Now one of the QE2’s mighty propellers has been installed beside the famous vessel in Dubai's Port Rashid.
Made of copper, it weighs 40 tonnes and has five-blades. A person standing underneath is dwarfed by its 5.8 metre span.
Mounted on a red base with the Queen Elizabeth 2 logo written underneath, the propeller was unveiled quayside at Port Rashid on August 5.
It comes as the former flagship of the Cunard Line will in October formally launch as a floating hotel.
“There was a lot of work involved,” a QE2 representative told The National.
"It took six days to remove the propeller, it was then trucked to the port, craned onto the quay, polished and bolted to the dock.
“Having the propeller on the quayside makes it very clear that she is not moving anywhere,” she said.
The old cruise terminal where QE2 is now permanently based has also been turned into a museum documenting the rich history of a liner that is redolent of a glamorous era on the high seas. The installation of the propeller adds to that.
Both propellers were installed in 1988 when the liner was converted from steam power to diesel. They were made by Dutch firm, Lips and the now more-efficient QE2 would serve another 20 years for Cunard before being sold in 2007 to Dubai in a $100m deal.

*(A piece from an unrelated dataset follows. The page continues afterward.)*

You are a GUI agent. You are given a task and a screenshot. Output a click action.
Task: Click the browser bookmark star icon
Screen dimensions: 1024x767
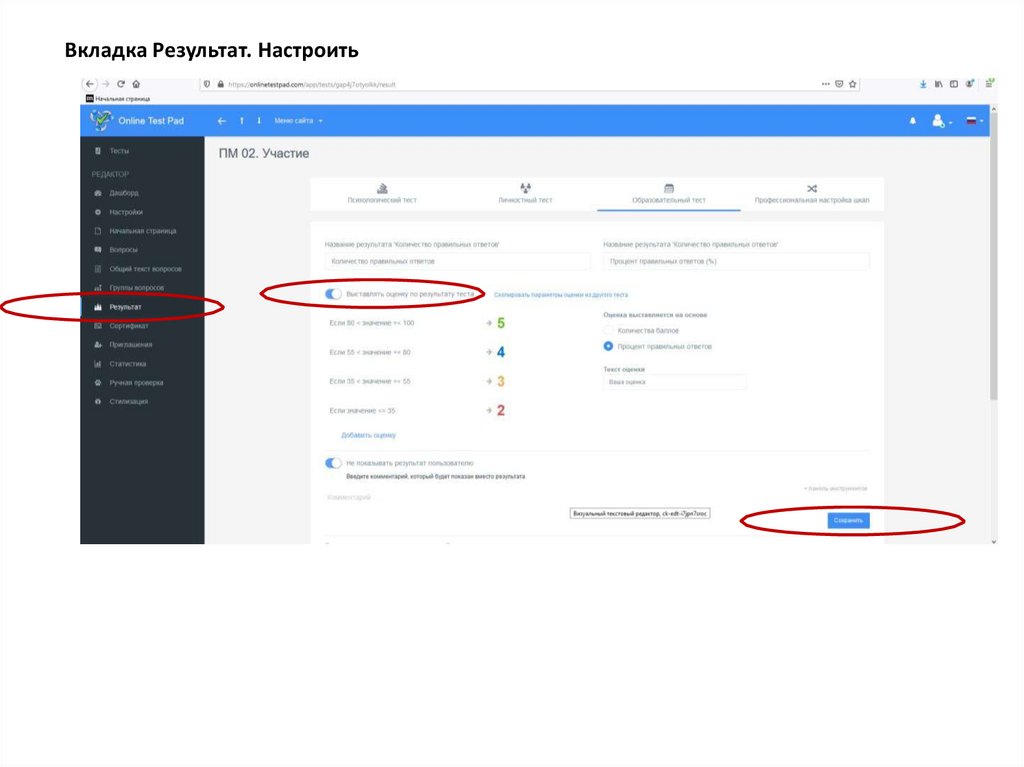click(853, 84)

But the 2008 recession scuppered plans to turn her into a floating hotel off Palm Jumeirah. Years of uncertainty followed but the vessel was quietly restored in Dubai over the past two years. Lifeboats were removed, rooms revamped and the liner was fixed to the dock for its soft launch in April as a floating hotel. The work cost about US$100 million (Dh367.25m) and took at least 2.7 million man hours. Inside many of the classic features remain. Hamza Mustafa, chief executive of PCFC Hotels, QE2’s new operators, said the retro look is its chief selling point. “You’ve walked into a time capsule. This is QE2 during her heyday,” he said.
The QE2 Story, a website run voluntarily by enthusiasts of the liner and unconnected to the current operators, has more details.
“The propellers carried QE2 approximately three million nautical miles - much of it at high speeds of around 29 knots. Her original propellers [1967 to 1986] took her 2.6 million miles.”
QE2 was built in the shipyards of John Brown in Clydebank, Scotland and the 293.5 metre vessel had completed more than 800 Atlantic crossings by the time Dubai entered the picture. The ship could reach a top speed of 34 knots following its conversion from steam to diesel – faster than many of today's vessels.
QE2 had three sets of propellers. Along with the set now in Dubai, two were made for her launch in 1967. When the ship underwent the conversion in the late 1980s, one of these sets were turned into golf clubs. Some of these crop up at auction houses to this day.